Did you know? 85% of All Rejected Clothing Ends Up In The Landfill Or Incinerated

The more clothing we wear, the more it ends up being thrown away. Fast fashion has drastically increased the amount of clothing we buy and wear – and how quickly it ends up in a landfill. We increasingly perceive garments as a disposable resource, one we can throw away and replace whenever we want.

Although the financial cost of a frequent disposal of clothing has gotten much more manageable; the environmental toll of this disposal is only increasing.

Currently, 85% of all rejected clothing ends up in a landfill or being incinerated. Only a small fraction is recycled, repurposed, or repurchased.

Why don’t we recycle all this clothing?

The first question that likely crosses your mind is: ‘how come we don’t recycle all this clothing, rather than throwing it away?’.

The recycling of clothing is a complicated process. Firstly, most garments are made from fabric blends, which makes them very difficult to recycle. Furthermore, the tags, prints or buttons needs to be removed before the garment is recycled. Even when all this is sorted, the process of sorting these clothes is often very labour-intensive and prone to mistakes. While there are some emerging technologies that leave this work up to machines, they’re only beginning to be implemented in only some innovative facilities.

The process that follows is energy-intensive, expensive and often simply doesn’t financially pay off for recycling facilities.

Because of that, you’re more likely to encounter recycled clothing made from post-consumer waste such as plastic bottles, than recycled clothing actually made from old clothing.

Fast fashion as the problem

Fast fashion garments aren’t made to last – they’re made to be discarded and replaced with more fast fashion garments. Not only does the quality of the garments make it difficult for us to re-wear them, so does the design.
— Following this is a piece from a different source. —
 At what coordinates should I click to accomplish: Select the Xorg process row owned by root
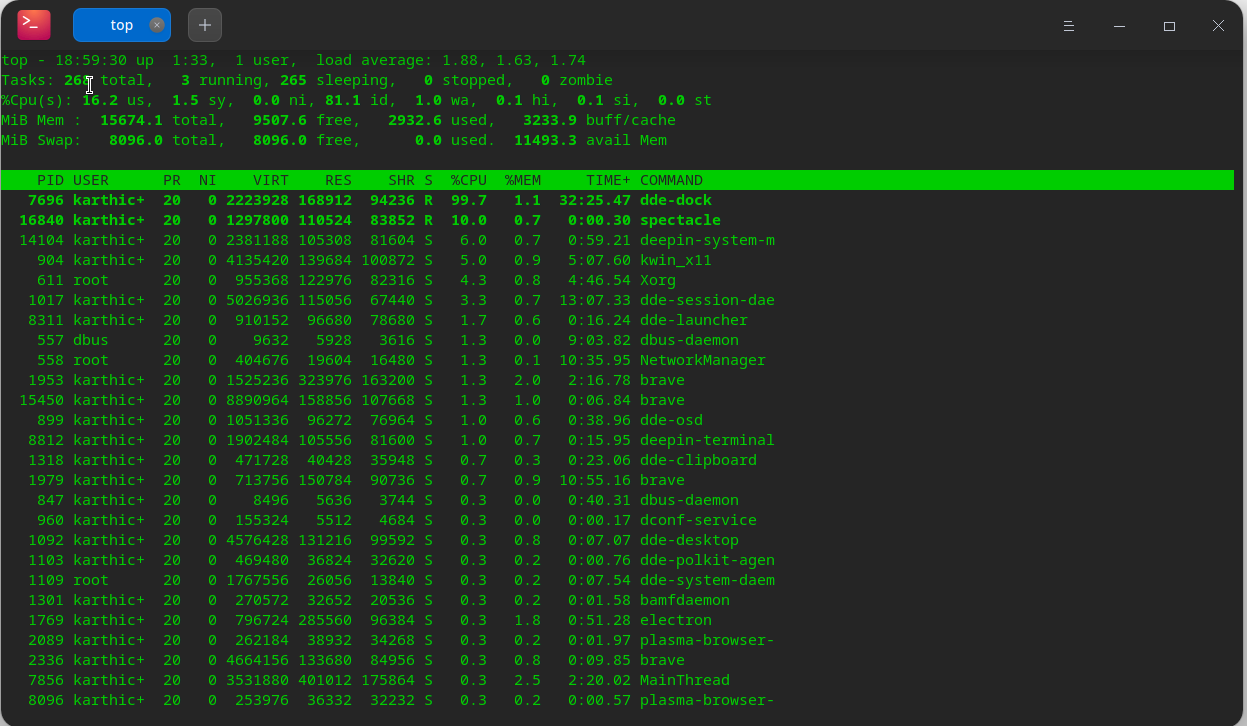tap(400, 280)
Fast fashion incorporates short-lived trends into its collections for this very reason – so that just a few months later, the garment you bought will be outdated. If you care about staying on top of the current trends and aesthetics, you’ll need to keep buying – and the cheap price of fast fashion makes that easier than ever before.

Solutions to the issue

Knowing about this impact of fast fashion on the environment and all the clothing waste it produces, what can we do to make a difference and support more sustainable practices in the fashion industry? Here are a few of our favourite ways to do so:

  • Make your clothes last as long as possible – maintain them regularly and keep them until they truly can’t be worn anymore.
  • Stop supporting fast fashion and its unsustainable practices. Instead, buy from sustainable fashion labels which are battling overproduction and overconsumption.
  • Buy your clothes second-hand, to give a second life to garments that would otherwise turn to clothing waste, end up in the landfill or an incineration facility.